### STATED EXERCISE
Write out every line of the listing below verbatim, leaving out the pictures.
begin INFORMATION SHOWN
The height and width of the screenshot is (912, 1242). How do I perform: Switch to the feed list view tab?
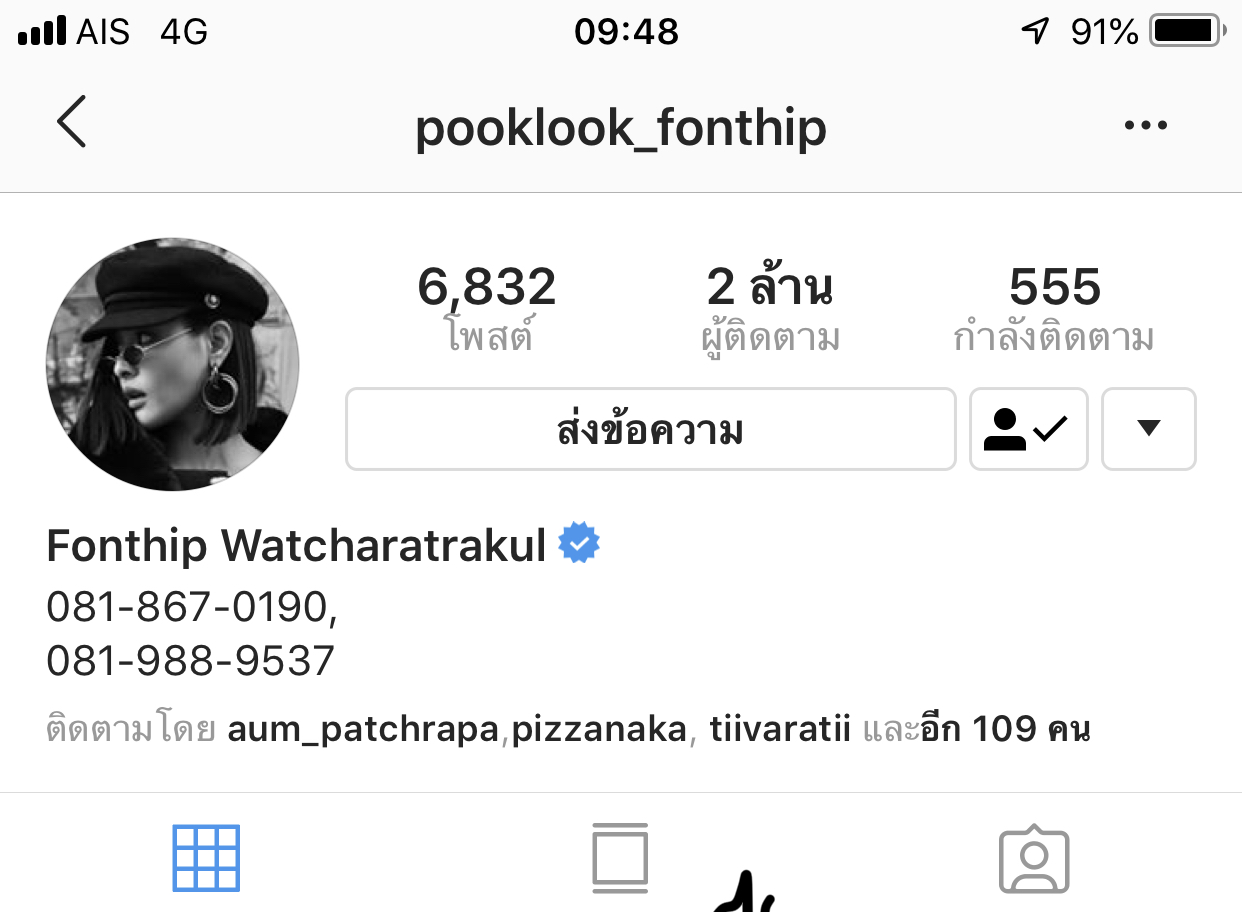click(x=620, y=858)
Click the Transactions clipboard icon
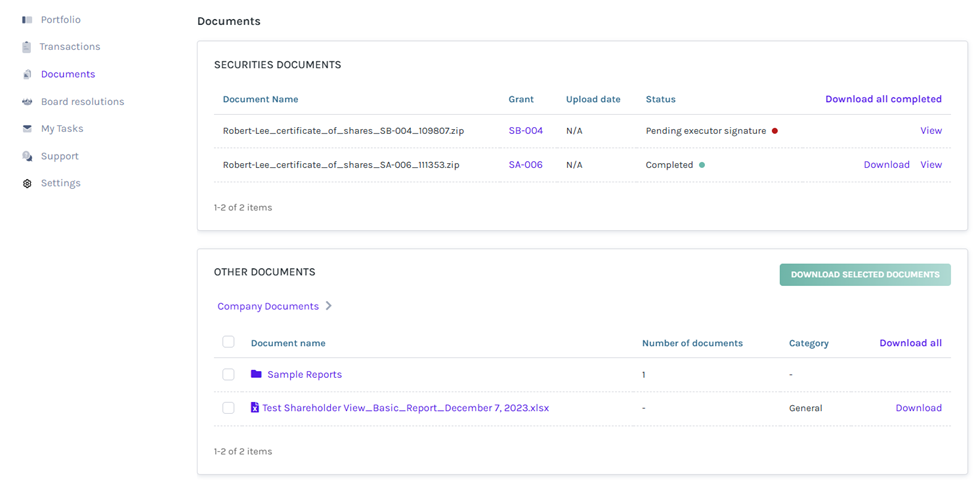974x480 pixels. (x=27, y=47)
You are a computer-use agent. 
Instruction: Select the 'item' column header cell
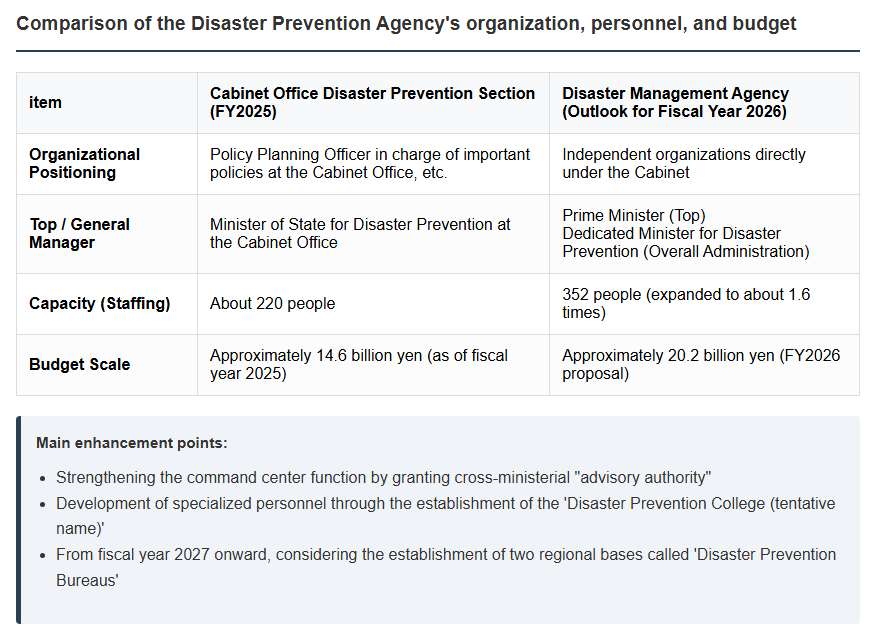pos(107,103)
end INFORMATION SHOWN
### FULL SOLUTION
The height and width of the screenshot is (912, 1242). How do I perform: Switch to the feed list view tab?
click(x=620, y=858)
Click the Transactions clipboard icon
974x480 pixels. (x=27, y=47)
You are a computer-use agent. 
Instruction: Select the 'item' column header cell
pos(107,103)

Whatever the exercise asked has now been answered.